**** Extracted information ****

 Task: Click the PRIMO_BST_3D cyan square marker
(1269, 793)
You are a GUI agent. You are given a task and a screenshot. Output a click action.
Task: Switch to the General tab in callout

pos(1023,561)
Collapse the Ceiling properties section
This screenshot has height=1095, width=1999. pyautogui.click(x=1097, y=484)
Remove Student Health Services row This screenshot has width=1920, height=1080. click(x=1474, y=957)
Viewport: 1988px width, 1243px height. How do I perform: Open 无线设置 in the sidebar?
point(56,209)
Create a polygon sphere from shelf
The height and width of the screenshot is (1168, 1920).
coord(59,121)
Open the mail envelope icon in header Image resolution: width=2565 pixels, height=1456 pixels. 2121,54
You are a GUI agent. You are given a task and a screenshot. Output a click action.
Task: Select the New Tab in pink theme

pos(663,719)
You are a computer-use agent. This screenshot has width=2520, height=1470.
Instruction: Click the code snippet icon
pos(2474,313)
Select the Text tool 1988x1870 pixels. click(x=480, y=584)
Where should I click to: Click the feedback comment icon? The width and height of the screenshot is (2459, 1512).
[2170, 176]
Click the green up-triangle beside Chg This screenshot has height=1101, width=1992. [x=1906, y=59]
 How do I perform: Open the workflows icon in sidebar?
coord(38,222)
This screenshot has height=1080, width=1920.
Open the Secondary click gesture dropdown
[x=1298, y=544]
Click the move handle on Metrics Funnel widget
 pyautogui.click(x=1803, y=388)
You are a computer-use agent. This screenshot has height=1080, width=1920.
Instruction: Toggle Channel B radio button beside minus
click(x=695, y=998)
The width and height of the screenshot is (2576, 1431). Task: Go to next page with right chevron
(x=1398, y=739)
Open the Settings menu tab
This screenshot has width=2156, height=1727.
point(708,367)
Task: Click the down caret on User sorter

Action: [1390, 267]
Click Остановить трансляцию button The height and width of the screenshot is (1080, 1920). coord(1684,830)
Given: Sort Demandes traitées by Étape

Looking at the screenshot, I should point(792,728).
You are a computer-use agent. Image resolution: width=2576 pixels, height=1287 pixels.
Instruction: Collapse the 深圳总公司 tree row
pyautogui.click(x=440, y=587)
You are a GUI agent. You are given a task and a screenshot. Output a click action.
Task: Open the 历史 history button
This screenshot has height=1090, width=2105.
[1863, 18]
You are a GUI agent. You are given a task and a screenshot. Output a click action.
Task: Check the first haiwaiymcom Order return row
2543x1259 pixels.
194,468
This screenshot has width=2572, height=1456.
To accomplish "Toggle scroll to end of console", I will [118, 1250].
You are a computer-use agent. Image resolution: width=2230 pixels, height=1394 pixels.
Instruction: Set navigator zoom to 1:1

****

* **About this exercise**:
Every entry must be set down again exactly as it reads.

* **Solution to this problem**:
 Task: Click the PRIMO_BST_3D cyan square marker
(1269, 793)
You are a GUI agent. You are given a task and a screenshot. Output a click action.
Task: Switch to the General tab in callout

pos(1023,561)
Collapse the Ceiling properties section
This screenshot has height=1095, width=1999. pyautogui.click(x=1097, y=484)
Remove Student Health Services row This screenshot has width=1920, height=1080. click(x=1474, y=957)
Viewport: 1988px width, 1243px height. How do I perform: Open 无线设置 in the sidebar?
point(56,209)
Create a polygon sphere from shelf
The height and width of the screenshot is (1168, 1920).
coord(59,121)
Open the mail envelope icon in header Image resolution: width=2565 pixels, height=1456 pixels. 2121,54
You are a GUI agent. You are given a task and a screenshot. Output a click action.
Task: Select the New Tab in pink theme

pos(663,719)
You are a computer-use agent. This screenshot has width=2520, height=1470.
Instruction: Click the code snippet icon
pos(2474,313)
Select the Text tool 1988x1870 pixels. click(x=480, y=584)
Where should I click to: Click the feedback comment icon? The width and height of the screenshot is (2459, 1512).
[2170, 176]
Click the green up-triangle beside Chg This screenshot has height=1101, width=1992. [x=1906, y=59]
 How do I perform: Open the workflows icon in sidebar?
coord(38,222)
This screenshot has height=1080, width=1920.
Open the Secondary click gesture dropdown
[x=1298, y=544]
Click the move handle on Metrics Funnel widget
 pyautogui.click(x=1803, y=388)
You are a computer-use agent. This screenshot has height=1080, width=1920.
Instruction: Toggle Channel B radio button beside minus
click(x=695, y=998)
The width and height of the screenshot is (2576, 1431). Task: Go to next page with right chevron
(x=1398, y=739)
Open the Settings menu tab
This screenshot has width=2156, height=1727.
point(708,367)
Task: Click the down caret on User sorter

Action: [1390, 267]
Click Остановить трансляцию button The height and width of the screenshot is (1080, 1920). coord(1684,830)
Given: Sort Demandes traitées by Étape

Looking at the screenshot, I should point(792,728).
You are a computer-use agent. Image resolution: width=2576 pixels, height=1287 pixels.
Instruction: Collapse the 深圳总公司 tree row
pyautogui.click(x=440, y=587)
You are a GUI agent. You are given a task and a screenshot. Output a click action.
Task: Open the 历史 history button
This screenshot has height=1090, width=2105.
[1863, 18]
You are a GUI agent. You are given a task and a screenshot. Output a click action.
Task: Check the first haiwaiymcom Order return row
2543x1259 pixels.
194,468
This screenshot has width=2572, height=1456.
To accomplish "Toggle scroll to end of console", I will [118, 1250].
You are a computer-use agent. Image resolution: width=2230 pixels, height=1394 pixels.
Instruction: Set navigator zoom to 1:1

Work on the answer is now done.